To Live and Die in L.A. (1985)
At a Memorabilia event at the NEC, one of the traders once tried to sell me the vinyl soundtrack of this film for £10 when you could buy it on CD very easily for £5. Some people just don’t get it, do they? This is one of the great undiscovered gems of 1980s cinema, and one of those times when William Friedkin hits instead of missing. This has one of those music scores which is great because it’s horribly dated: every time the syndrums and sequencers start pounding away, your attention is commanded and held.

Hero (2002)
Obviously, this would be the R3 director’s cut with the 6.1 DTS ES discrete soundtrack. You can hear every thwack of an arrow. This movie plays much better with the 10 minutes Harvey Weinstein had removed from it rather than without them.

The Hudsucker Proxy (1994)
Unexpected tribute to Anna Nicole Smith. Okay, she wasn’t much of an actress. But here’s a spooky thing. This was the day she’d died or the day after it, and I’d decided it was time to watch this film again. And I had completely forgotten that Anna Nicole was even in this movie, and about halfway through, there she was. Cue X-Files theme. She was only two months younger than me, you know.

Desperately Seeking Susan (1985)
Anna Thomson is in this movie as the magician’s first assistant (before Rosanna Arquette gets the job). She’s an interesting character well worth googling, also goes by the name of Anna Levine. She is, like Jerry Lewis, very popular in France. Madonna is really a character actress, and would have had a much better film career if she’d concentrated in that area. All of the times she’s played a character part, she’s been great: this movie, A League of Their Own, Dangerous Game, Evita. All the times she’s played a leading role (Shanghai Surprise, Body of Evidence, The Next Best Thing) she’s stunk up the place because she’s not a lead; she doesn’t have what it takes.

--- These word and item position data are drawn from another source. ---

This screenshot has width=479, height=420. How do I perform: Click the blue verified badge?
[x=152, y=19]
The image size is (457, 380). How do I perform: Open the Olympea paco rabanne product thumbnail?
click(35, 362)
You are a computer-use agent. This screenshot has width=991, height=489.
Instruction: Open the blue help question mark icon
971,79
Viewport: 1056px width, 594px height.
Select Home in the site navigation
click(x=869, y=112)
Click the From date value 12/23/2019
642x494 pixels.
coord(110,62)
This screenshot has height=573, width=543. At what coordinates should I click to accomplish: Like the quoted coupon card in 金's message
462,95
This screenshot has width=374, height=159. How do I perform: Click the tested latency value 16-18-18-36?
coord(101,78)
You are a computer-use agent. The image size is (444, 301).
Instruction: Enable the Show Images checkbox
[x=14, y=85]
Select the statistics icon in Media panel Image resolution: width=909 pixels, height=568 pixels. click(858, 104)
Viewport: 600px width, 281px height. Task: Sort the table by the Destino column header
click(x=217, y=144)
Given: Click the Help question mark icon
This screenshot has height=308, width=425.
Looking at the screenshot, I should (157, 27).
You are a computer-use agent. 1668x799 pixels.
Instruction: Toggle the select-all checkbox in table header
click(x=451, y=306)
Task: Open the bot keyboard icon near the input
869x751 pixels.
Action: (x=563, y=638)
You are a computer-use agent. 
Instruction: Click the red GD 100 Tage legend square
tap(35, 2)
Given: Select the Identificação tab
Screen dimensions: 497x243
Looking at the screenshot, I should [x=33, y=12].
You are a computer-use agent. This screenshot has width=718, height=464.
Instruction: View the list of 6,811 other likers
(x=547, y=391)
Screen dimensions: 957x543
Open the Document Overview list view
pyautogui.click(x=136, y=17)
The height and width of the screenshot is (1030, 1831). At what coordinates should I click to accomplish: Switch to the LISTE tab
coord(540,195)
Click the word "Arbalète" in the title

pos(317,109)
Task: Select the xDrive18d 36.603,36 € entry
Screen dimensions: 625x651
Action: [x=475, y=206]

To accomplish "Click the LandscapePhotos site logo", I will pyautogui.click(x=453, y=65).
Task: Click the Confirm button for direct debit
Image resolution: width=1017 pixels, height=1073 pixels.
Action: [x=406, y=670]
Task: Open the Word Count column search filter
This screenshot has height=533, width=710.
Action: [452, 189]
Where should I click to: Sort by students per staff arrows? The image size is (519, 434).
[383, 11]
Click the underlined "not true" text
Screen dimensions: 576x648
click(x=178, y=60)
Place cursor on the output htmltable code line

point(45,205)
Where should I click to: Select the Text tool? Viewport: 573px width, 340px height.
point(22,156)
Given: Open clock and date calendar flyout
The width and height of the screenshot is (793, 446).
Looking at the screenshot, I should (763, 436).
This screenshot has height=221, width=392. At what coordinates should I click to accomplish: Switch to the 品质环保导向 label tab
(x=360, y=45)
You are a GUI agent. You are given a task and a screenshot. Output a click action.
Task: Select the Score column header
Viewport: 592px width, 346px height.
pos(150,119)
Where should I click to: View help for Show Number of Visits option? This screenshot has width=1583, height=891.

And to those who would say that Evita’s a lead role, I say you’re wrong, it’s a character part. And you can dance, for inspiration.

Yojimbo (1961)
Not the new Criterion re-releases, but the older BFI discs.

Sanjuro (1962)
I think this is the equivalent of John Woo’s Once a Thief, a fun movie knocked out just for the audience. In which case it also has something in common with the two Zhang Yimou movies mentioned hereabouts.

Crouching Tiger, Hidden Dragon (2000)
I was clearly having a samurai thing in the first half of February. Some say that Crouching Tiger, Hidden Dragon isn’t really about anything in the way that Hero is a political drama and House of Flying Daggers is a love story; all Crouching Tiger, Hidden Dragon is about is a green sword. I will end with Steve Martin’s fantastic joke from the 2001 Oscars (and I may not have this absolutely correct but I’m close): “I went to see Crouching Tiger, Hidden Dragon with a friend and she complained that there weren’t any tigers or dragons in it. Don’t you see, I said, the tigers are crouching and the dragons are hidden.”

Battle Royale (2001)
Obviously this was the two disc extended director’s cut. Considering I hate reality television with a passion, I’ve gravitated towards a number of films which take a satirical view of the whole reality TV phenom, and draw dark conclusions from it. Films like My Little Eye and Series 7: The Contenders. Although the events of Battle Royale aren’t televised, you feel that it won’t be too long before they are.